- Aim of the task -
Find every line in the records below that contains the word "This", and copy each such line.

========

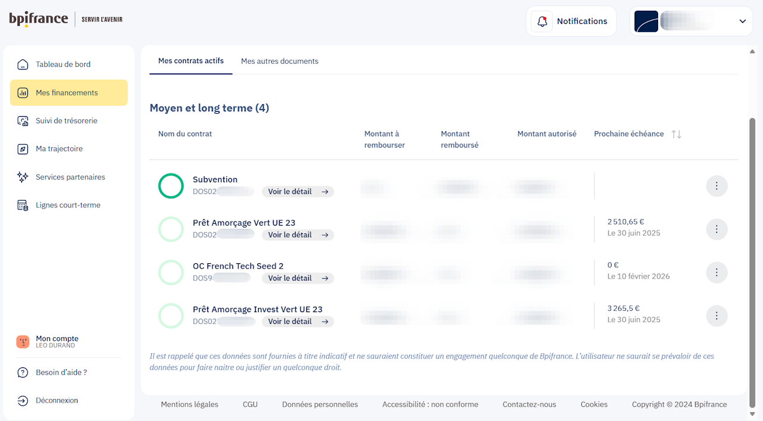The height and width of the screenshot is (421, 763).
Task: Click the Notifications bell icon
Action: 542,21
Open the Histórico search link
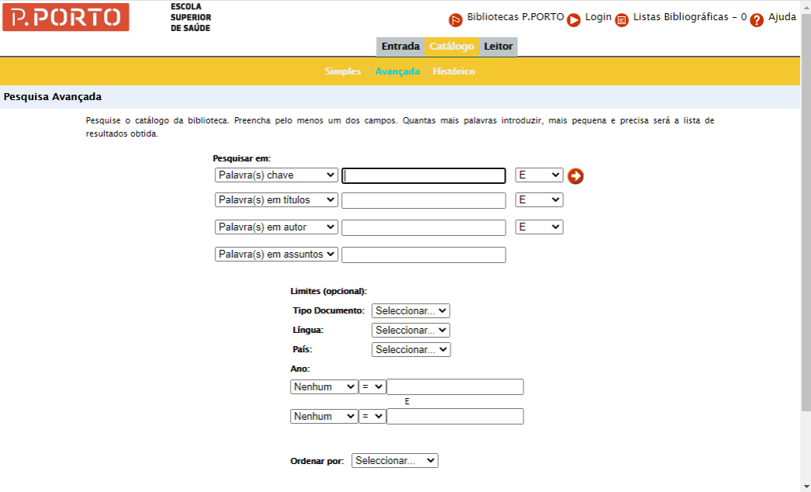 click(454, 71)
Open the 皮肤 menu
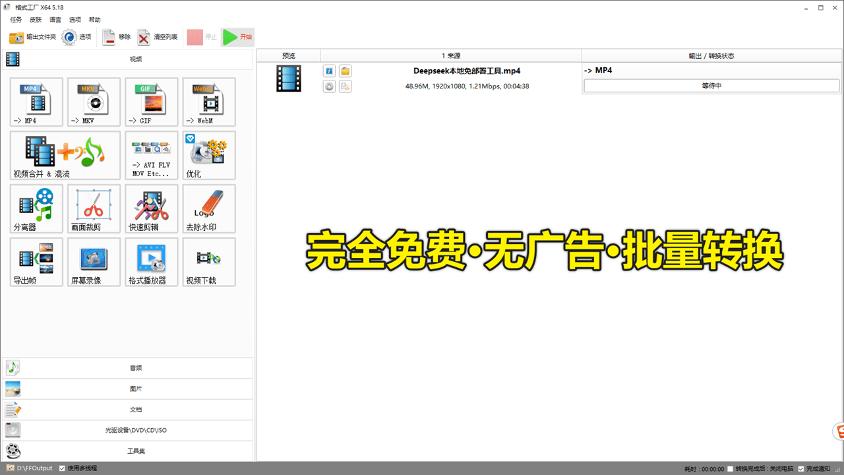844x475 pixels. point(36,20)
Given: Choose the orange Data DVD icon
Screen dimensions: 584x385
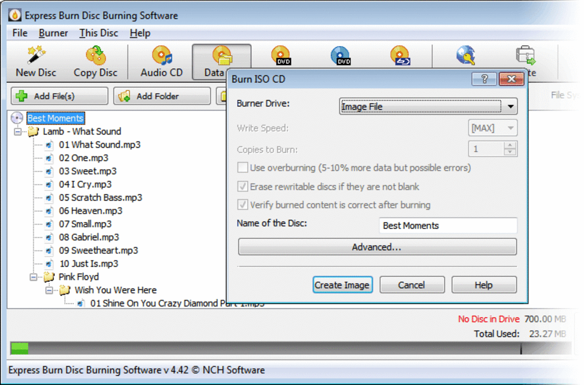Looking at the screenshot, I should coord(281,55).
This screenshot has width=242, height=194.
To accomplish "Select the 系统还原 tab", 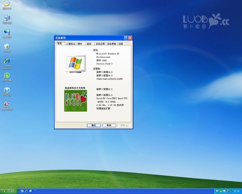I will click(100, 44).
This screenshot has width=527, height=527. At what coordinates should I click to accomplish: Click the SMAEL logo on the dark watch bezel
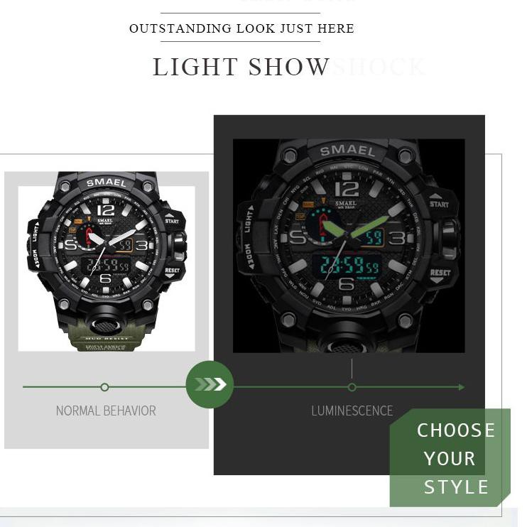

========

- Written response -
This screenshot has width=242, height=194.
This screenshot has width=527, height=527. At what coordinates should I click to accomplish: Click the SMAEL logo on the dark watch bezel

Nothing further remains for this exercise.